** TASK TO CARRY OUT **
Among the entries below, one stretch runs from the line that contains "Click the 引用 text label under xqc's reply" through the line that contains "Click the orange". Repeat that stretch exactly, ends included, and only that.
Start of SOURCE INFORMATION
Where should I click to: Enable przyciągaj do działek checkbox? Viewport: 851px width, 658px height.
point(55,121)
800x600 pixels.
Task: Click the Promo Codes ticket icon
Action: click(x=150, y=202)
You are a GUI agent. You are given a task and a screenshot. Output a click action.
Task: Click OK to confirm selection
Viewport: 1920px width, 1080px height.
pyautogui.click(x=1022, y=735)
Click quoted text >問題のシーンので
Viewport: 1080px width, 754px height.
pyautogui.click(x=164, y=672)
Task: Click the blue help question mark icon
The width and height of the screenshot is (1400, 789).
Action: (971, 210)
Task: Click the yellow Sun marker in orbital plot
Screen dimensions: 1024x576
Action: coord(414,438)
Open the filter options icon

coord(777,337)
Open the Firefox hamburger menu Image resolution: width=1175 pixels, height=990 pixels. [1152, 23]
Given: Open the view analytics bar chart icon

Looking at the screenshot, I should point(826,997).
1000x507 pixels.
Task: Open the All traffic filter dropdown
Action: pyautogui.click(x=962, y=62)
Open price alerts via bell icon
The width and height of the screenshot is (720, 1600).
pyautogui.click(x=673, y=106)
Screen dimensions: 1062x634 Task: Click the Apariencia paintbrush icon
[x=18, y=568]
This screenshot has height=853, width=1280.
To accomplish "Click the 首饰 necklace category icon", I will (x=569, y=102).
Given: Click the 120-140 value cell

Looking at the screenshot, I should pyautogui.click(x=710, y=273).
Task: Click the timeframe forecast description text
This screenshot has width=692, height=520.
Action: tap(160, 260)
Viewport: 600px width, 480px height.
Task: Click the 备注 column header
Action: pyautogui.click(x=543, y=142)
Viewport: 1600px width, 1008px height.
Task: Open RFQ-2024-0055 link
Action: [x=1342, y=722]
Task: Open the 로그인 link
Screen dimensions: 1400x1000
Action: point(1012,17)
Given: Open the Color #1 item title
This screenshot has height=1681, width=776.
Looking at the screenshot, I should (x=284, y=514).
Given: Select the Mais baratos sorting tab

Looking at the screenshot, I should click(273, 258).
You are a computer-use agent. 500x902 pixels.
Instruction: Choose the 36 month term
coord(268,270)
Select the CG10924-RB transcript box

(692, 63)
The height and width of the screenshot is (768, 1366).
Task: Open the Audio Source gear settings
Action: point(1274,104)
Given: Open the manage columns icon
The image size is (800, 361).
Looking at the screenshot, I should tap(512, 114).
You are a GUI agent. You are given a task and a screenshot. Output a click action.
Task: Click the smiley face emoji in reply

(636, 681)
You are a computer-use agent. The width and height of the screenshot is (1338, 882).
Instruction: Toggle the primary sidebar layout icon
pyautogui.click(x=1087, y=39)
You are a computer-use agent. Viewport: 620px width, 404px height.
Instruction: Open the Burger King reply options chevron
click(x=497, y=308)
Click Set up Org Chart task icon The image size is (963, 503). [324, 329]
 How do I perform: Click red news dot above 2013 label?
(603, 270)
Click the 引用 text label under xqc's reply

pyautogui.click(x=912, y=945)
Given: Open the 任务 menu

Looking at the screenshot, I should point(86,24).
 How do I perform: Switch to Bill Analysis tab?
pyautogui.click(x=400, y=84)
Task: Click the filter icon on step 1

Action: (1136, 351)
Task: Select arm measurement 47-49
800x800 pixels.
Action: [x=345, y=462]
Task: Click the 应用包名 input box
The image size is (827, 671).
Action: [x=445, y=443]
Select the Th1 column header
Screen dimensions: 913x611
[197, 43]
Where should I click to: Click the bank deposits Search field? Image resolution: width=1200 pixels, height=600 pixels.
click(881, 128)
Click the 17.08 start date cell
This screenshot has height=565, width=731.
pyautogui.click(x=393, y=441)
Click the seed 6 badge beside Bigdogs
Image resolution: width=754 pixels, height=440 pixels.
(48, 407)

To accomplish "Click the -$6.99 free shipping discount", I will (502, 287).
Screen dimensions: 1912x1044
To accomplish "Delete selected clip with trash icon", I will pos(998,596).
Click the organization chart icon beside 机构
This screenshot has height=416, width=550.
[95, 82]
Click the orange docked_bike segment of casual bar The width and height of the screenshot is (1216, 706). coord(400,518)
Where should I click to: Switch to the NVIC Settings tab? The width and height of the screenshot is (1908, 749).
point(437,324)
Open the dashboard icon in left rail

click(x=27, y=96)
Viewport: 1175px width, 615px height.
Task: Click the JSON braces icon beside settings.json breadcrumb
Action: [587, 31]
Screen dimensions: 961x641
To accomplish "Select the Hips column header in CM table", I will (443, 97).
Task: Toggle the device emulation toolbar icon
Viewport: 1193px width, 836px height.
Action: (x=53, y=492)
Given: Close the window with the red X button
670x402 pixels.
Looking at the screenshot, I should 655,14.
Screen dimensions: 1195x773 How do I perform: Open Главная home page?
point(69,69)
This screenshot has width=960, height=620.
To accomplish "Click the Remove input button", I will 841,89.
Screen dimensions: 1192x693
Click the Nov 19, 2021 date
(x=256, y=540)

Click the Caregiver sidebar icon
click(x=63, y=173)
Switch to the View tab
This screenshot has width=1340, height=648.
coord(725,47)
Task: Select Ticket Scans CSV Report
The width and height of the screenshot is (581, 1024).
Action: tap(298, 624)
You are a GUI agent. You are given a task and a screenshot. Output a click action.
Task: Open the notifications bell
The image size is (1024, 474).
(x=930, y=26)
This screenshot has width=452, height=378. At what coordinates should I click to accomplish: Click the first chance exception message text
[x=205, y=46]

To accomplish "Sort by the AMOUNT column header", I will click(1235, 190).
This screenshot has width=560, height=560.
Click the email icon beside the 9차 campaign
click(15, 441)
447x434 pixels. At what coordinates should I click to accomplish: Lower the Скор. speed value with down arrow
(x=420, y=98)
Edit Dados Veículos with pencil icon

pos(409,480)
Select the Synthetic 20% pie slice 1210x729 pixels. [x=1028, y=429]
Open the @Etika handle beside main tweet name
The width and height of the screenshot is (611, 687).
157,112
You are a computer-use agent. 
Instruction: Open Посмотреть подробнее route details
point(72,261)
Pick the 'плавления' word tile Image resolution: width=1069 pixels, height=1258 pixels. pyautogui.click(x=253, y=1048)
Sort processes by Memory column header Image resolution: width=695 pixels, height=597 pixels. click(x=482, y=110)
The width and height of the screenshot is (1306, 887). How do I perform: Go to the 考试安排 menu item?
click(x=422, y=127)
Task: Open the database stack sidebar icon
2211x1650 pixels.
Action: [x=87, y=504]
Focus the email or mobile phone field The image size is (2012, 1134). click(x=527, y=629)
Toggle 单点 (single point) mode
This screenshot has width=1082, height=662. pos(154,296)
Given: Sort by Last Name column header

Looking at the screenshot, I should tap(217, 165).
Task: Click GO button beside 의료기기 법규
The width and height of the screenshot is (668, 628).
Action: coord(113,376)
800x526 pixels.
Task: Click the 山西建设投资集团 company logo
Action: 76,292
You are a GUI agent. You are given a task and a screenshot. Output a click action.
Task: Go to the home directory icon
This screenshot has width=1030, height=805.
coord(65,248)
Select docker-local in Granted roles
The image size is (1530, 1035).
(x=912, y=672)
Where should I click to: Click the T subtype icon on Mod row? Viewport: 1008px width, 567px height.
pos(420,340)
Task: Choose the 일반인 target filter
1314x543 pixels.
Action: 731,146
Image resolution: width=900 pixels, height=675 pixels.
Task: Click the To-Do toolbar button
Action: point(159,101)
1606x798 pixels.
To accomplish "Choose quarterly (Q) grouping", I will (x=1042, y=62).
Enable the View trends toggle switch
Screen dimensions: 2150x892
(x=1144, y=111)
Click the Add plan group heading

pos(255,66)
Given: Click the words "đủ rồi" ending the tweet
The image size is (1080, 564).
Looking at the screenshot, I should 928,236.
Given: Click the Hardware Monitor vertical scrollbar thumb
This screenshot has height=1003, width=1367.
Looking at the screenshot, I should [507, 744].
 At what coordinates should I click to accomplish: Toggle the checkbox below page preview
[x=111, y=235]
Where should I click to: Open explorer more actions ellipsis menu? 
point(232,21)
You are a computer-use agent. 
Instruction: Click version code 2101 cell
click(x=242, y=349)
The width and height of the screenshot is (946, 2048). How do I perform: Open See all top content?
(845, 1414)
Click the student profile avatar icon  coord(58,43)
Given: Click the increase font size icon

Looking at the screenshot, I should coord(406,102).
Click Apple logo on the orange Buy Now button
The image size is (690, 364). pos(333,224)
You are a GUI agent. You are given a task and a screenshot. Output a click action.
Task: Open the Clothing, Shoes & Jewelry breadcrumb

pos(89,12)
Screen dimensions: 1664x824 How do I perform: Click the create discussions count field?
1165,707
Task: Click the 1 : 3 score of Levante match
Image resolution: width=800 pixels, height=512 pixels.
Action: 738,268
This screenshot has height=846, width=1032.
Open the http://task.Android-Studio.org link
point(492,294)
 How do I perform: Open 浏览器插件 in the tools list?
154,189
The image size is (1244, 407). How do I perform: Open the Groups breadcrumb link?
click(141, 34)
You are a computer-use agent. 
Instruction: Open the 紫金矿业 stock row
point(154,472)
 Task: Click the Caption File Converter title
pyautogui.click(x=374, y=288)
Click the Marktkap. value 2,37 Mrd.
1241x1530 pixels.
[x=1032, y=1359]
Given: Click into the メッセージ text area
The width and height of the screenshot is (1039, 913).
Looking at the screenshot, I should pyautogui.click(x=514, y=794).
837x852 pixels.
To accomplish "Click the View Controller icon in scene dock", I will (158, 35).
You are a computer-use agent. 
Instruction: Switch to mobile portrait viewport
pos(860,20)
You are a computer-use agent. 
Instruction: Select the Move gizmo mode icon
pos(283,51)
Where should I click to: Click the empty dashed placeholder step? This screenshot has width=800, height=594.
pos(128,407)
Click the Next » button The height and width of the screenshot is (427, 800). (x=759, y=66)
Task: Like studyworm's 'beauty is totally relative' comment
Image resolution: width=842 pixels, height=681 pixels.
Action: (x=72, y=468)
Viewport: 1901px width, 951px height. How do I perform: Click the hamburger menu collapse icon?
End of SOURCE INFORMATION
** TASK RESULT **
Click the 引用 text label under xqc's reply

pyautogui.click(x=912, y=945)
Given: Open the 任务 menu

Looking at the screenshot, I should point(86,24).
 How do I perform: Switch to Bill Analysis tab?
pyautogui.click(x=400, y=84)
Task: Click the filter icon on step 1

Action: (1136, 351)
Task: Select arm measurement 47-49
800x800 pixels.
Action: [x=345, y=462]
Task: Click the 应用包名 input box
The image size is (827, 671).
Action: [x=445, y=443]
Select the Th1 column header
Screen dimensions: 913x611
[197, 43]
Where should I click to: Click the bank deposits Search field? Image resolution: width=1200 pixels, height=600 pixels.
click(881, 128)
Click the 17.08 start date cell
This screenshot has height=565, width=731.
pyautogui.click(x=393, y=441)
Click the seed 6 badge beside Bigdogs
Image resolution: width=754 pixels, height=440 pixels.
(48, 407)

To accomplish "Click the -$6.99 free shipping discount", I will (502, 287).
Screen dimensions: 1912x1044
To accomplish "Delete selected clip with trash icon", I will pos(998,596).
Click the organization chart icon beside 机构
This screenshot has height=416, width=550.
[95, 82]
Click the orange docked_bike segment of casual bar The width and height of the screenshot is (1216, 706). coord(400,518)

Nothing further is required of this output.